#### Text passage:
◆ ◆ ◆ ◆

Also ... wrt  the container talk, is that a Docker container you're talking 
about?



On Thu, May 21, 2015 at 12:48 PM, Jonathan Haddad 
<j...@jonhaddad.com<mailto:j...@jonhaddad.com>> wrote:
If you run it in a container with dedicated IPs it'll work just fine.  Just be 
sure you aren't using the same machine to replicate it's own data.

On Thu, May 21, 2015 at 12:43 PM Manoj Khangaonkar 
<khangaon...@gmail.com<mailto:khangaon...@gmail.com>> wrote:
+1.
I agree we need to be able to run multiple server instances on one physical 
machine. This is especially necessary in development and test environments 
where one is experimenting and needs a cluster, but do not have access to 
multiple physical machines.
If you google , you  can find a few blogs that talk about how to do this.

◆ ◆ ◆ ◆

#### What to do:
In the email thread, in which environments does Manoj Khangaonkar say running multiple server instances on one physical machine is especially necessary? The records that come next are drawn from a separate source.

#### Information provided:
◆ ◆ ◆ ◆

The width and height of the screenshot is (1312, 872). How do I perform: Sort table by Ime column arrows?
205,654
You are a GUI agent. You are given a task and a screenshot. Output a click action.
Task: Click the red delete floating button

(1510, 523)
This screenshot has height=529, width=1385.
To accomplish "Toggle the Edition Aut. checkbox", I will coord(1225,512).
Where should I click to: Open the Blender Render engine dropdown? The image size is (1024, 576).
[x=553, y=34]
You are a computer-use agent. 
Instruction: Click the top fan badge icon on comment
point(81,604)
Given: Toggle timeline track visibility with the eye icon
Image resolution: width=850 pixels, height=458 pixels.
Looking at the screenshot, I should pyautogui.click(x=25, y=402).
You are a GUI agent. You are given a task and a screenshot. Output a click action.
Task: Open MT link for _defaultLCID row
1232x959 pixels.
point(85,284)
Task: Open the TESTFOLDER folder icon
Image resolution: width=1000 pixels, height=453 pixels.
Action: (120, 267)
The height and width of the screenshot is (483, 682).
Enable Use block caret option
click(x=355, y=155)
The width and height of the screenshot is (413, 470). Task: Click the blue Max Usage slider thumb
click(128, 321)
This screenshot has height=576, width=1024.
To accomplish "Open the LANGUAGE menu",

◆ ◆ ◆ ◆

#### Task solution:
In development and test environments.